About Mineral Prospectivity Modelling
What do you get out of a prospectivity model?
Prospectivity modelling produces a map showing those areas that are most likely to contain economic concentrations of the metal or mineral you're exploring for (e.g. the map on the right shows those areas most likely to host epithermal gold mineralisation in the Coromandel region, New Zealand). These types of maps can be used in GIS software to show where the most prospective areas are relative to tenements, existing mine sites, historical exploration, or processing facilities. The map produced from the modelling software is commonly called a predictive map or posterior probability map because it shows the statistical probability of the metal or mineral of interest occurring in a predetermined area. For statistical reasons geologists prefer to interpret the probabilities as a relative measure of favourability by ranking the data (e.g. high, moderate, low, or poor classifications in the example map for the Coromandel). This classified and ranked map can then be used by the explorer to target exploration in highly prospective areas and place lesser importance or even relinquish land that is not prospective. The spatial data modelling gives the explorer sound statistical information for financial and tenement management decision making.

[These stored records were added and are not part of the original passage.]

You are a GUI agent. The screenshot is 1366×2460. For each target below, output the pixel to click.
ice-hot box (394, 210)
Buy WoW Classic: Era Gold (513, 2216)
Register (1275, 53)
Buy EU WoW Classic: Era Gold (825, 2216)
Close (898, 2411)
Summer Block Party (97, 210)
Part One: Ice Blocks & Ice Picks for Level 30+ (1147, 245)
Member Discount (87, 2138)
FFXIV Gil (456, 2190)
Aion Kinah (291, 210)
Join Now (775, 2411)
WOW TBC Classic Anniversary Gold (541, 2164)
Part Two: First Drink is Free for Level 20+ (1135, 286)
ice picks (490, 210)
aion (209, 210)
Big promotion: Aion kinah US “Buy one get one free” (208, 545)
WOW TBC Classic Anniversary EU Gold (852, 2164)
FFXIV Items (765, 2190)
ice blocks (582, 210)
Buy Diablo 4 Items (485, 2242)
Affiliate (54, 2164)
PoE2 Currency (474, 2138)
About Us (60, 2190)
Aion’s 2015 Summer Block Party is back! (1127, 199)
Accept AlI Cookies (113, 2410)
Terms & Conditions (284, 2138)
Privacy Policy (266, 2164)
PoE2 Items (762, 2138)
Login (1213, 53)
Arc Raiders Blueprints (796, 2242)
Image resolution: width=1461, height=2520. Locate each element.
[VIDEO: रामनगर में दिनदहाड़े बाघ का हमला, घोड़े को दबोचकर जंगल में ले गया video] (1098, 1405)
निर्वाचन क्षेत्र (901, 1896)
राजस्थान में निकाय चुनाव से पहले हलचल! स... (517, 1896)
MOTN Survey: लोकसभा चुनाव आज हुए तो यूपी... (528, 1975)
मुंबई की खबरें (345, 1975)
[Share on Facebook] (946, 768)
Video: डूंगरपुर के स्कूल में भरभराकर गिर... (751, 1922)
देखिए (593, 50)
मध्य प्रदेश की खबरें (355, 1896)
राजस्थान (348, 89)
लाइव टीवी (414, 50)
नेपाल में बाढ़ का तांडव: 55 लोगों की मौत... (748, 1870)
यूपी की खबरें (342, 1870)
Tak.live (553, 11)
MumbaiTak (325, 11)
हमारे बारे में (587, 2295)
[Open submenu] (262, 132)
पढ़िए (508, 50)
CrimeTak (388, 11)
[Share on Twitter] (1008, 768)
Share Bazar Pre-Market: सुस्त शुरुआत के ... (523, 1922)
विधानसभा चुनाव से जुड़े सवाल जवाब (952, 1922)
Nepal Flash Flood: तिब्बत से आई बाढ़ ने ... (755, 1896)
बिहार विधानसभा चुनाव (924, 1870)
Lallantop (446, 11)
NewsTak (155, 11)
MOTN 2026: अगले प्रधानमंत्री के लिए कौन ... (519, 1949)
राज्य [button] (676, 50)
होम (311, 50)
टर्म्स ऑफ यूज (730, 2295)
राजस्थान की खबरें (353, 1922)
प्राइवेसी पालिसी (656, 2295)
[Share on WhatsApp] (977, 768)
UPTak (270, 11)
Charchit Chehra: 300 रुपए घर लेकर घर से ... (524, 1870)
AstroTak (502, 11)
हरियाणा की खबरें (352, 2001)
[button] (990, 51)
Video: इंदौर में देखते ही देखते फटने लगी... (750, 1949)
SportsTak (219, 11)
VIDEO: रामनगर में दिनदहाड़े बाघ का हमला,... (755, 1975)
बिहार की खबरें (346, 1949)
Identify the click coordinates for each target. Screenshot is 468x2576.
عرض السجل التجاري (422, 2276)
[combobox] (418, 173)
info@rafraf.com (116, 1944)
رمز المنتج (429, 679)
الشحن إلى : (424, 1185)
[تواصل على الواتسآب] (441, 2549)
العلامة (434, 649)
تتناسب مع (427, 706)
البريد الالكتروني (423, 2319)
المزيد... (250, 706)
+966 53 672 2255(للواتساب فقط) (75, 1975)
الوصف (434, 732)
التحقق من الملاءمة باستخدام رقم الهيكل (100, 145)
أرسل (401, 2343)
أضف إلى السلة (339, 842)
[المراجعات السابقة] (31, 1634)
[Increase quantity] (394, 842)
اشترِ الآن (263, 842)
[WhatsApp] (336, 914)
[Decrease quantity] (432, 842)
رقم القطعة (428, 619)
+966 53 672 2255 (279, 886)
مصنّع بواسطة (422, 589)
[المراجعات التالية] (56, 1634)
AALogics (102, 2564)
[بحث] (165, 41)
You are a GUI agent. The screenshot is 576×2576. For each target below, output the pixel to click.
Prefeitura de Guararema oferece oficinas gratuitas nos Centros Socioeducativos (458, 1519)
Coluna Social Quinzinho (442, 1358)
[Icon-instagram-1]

How and why does the model work?
Geological, geochemical, and geophysical exploration data and spatial data modelling techniques are used to create predictive maps that represent aspects of a particular mineral system defined by the mineral system model for that system. Predictive maps are made up of two or more classes that will have either a positive or a negative association with the mineralisation. The probability of a deposit occurring in a particular class can be determined by expert opinion or by using a more objective statistically calculated value using the weights of evidence technique (see weights of evidence modelling in our predictive modelling section). For example, if most of the gold mines in a study area occur along SE trending faults and in granitic rocks, the weights of evidence probabilities for these variables would be much higher than those for NE trending faults in sandstone rocks. These are known as positive correlations and are predictors of the presence of mineralisation. The weights of evidence technique also calculates the negative correlation of a variable (caused by the absence of training data within a particular class) which provides important information on the prospectivity of an area. For example, if you know that gold mines in your study area never occur in marble or along folds you can exclude this land from additional data collection and reduce the cost of exploration significantly. The statistical combination of weighted predictive map layers produces the final prospectivity map.
When all the data variables have had probabilities assigned to them they are combined into one map (see illustration below) using the probabilities to weight the relative importance of the variables. From our example above, the areas of high prospectivity in the model are where SE trending faults and granites occur together, areas of lower prospectivity are where just one of the positive predictive variables occurred. Prospectivity values would be lower in areas that contained either of the negative predictive variables and the areas of lowest prospectivity would be where both negative predictive variables (marble and folds) were present. Our example here was simple as it only contains four predictive variables (granite, marble, faults, and folds). In reality nature is much more complex and dozens of predictive variables are used to create a prospectivity map.
Spatial data modelling is one of the best techniques to assess mineral prospectivity as it allows the combination of all the important predictive variables related to your mineral deposit model into one map. It is more powerful than just using single predictive variables such as rock chip geochemistry contour maps or geological maps. The model is also based on statistics, this means that it is not bias to previous ideas, current exploration trends, or even the campfire stories of old miners! It is based on what's been measured on the ground and which of these measurements are most related to your mineralisation model (both positive and negative correlations).
What goes into a prospectivity model?
Although the recipe for the formation of an ore body can be simplified to geology, geochemistry, and geophysics the combination of predictive maps that can be created from these base data are many and varied. The predictive maps are chosen either statistically by using the weights of evidence technique or by expert opinion. In either case the predictive maps have to have some relationship to the processes that formed the ore deposit in question. A variety of predictive variables (e.g. proximity to granite plutons, proximity to reactive rocks, NE trending faults) may be extracted from a single geological map.
Regional or country scale geological mapping and geophysical data sets are excellent data sources for modelling as they provide continuous data coverage, minimising problems associated with missing data. Point geochemical data are also valuable and need to be analysed for anomalous geochemical associations before they can be used in spatial data modelling. Most of this data is from historical exploration and is freely available from state and national Geological Surveys. The data is often available in a digital format ready for use in a GIS and spatial model.
What can you do after the modelling is done?
Prospectivity maps have many more uses than display and map production. You can use the probability data from the model to focus your exploration time and money on highly prospective areas, acquire or relinquish new tenements based on their prospectivity, or even use the modelling results to raise capital. Prospectivity modelling can also be used to manage your exploration programs.
The model allows you to work out the new and or more detailed data that needs to be collected over the prospective areas. The model can be rerun to assess the effectiveness of the new data in enhancing the prospectivity of the area being tested. For example, an explorer may identify from modelling of historical data a region of a likely gold deposit based on geological mapping, rock chip geochemistry and stream sediment geochemistry. They'll then raise funds from investors using the model to show them where and why there's likely to be gold. With this money they can go out and collect soil samples and geophysical data and re-run the model before deciding on areas to consider for their advanced field work or drilling programs.